D'ailleurs, le D.E.L.L.T.O., en raison de sa structure et de l'organisation des études en son sein, devait très tôt paraître lourd et académiquement inefficace, et se scinder en août 1981 en deux départements, le Département des Lettres modernes et le Département des Etudes linguistiques et de traditions orales.
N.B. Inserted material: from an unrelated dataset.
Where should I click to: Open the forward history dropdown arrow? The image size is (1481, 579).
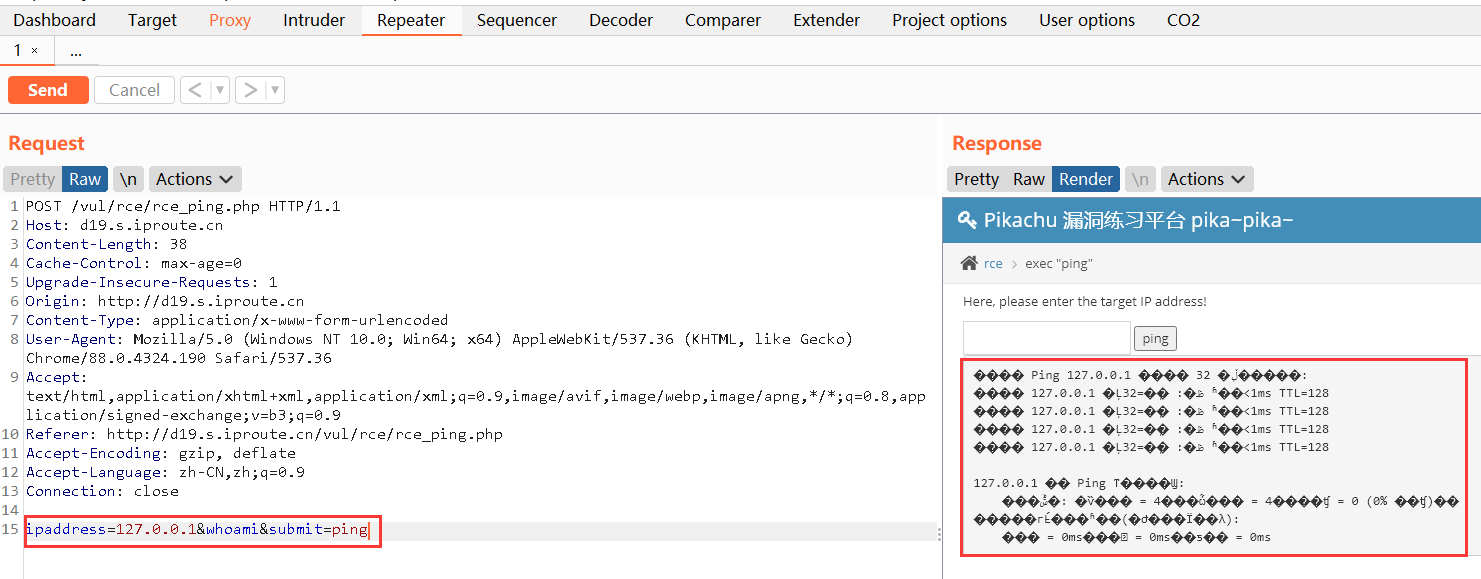tap(275, 90)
En 1982, le programme du département des Lettres modernes, dans la ligne de celui de l'ex D.E.L.L.T.O., distinguait, dans sa structure les enseignements de littérature et de grammaire française (codés LGC) de ceux de linguistique générale et africaine (codés LGA). A cela s'ajoutaient, pour les trois premières années, deux heures hebdomadaires d'anglais[4] et, pour la première année du premier cycle, autant d'histoire[5]. Comme par le passé, ce programme n'établissait aucune différence entre les enseignements de littérature générale, ceux de littérature africaine et ceux de littérature française. Il se présentait comme suit :

Premier cycle

1re année :

    LGC : 12 h
    LGA : 6h
    Anglais : 2 h
    Histoires : 2 h

[PAGE 47]

2e année :

    LGC : 16 h
    LGA : 4h
    Anglais : 2 h

Aux étudiants de ces deux premières années était aussi proposée une liste d'enseignements facultatifs d'allemand, d'espagnol, de russe et de swahili.

Deuxième cycle

– 1re année

    CL – LGC : 10 h
               LGA : 2 h
               Anglais : 2 h
    C1 – LGC : 4 h
    C2 – LGC : 4h

La liste des enseignements LGC fait encore mieux ressortir le déphasage de ce programme :

Premier cycle

1re année

    LGC 101 : Théorie de la littérature : les genres littéraires
    LGC 102 : Méthodologie de la composition littéraire
    LGC 103 : Grammaire et techniques de l'expression
    LGC 104 : Introduction générale à l'étude de la littérature négro-africaine écrite
    LGC 105 : Renaissance et humanisme au XVIe siècle
    LGC 106 : Le classicisme en France

2e année

    LGC 201 : Théorie de la littérature : littérature et société
    LGC 202 : Philologie romane
    LGC 203 : Le roman africain
    LGC 204 : Le langage poétique
    LGC 205 : Littérature africaine orale
    LGC 206 : Littérature médiévale : les lais anonymes
    LGC 207 : Le mouvement des idées au XVIIIe siècle
    LGC 208 : Le héros romantique
    [PAGE 48]

Deuxième cycle

– 1re année

CL

    LGC 301 : Techniques de l'expression théâtrale : le cas négro-africain
    LGC 302 : Introduction à la littérature comparée : la littérature fantastique
    LGC 303 : Stylistique française
    LGC 304 : Littérature écrite béninoise
    LGC 305 : « Ailleurs » ou la littérature surréaliste

C1

    LGC 306 : Oralité et écriture
    LGC 307 : Littérature médiévale : Le testament de Villon

– 2e année

C2

    LGC 401 : Réception critique de la littérature négro-africaine
    LGC 402 : Mythologies modernes

Dans son article cité plus haut, Adrien Huannou affirme, sans toutefois préciser les années académiques auxquelles il se réfère, que la part de la littérature africaine dans les programmes et les emplois du temps du département des Lettres modernes est plus importante que celle accordée à la littérature française. « L'importance accordée aux littératures africaines (sic), écrit-il, croît à mesure que l'on avance vers les années supérieures »[6], ce qui n'apparaît pas de façon évidente dans le programme qui vient d'être présenté. Pour justifier son point de vue, il fait observer qu'« en dehors des cours de littératures africaines proprement dits, les œuvres africaines sont utilisées pour illustrer certains problèmes généraux »[7], mais les intitulés de certains cours cités à l'appui de l'argumentation – « le langage [PAGE 49] théâtral » et « écriture et idéologie » notamment – montrent qu'il n'est pas question du programme de 1982.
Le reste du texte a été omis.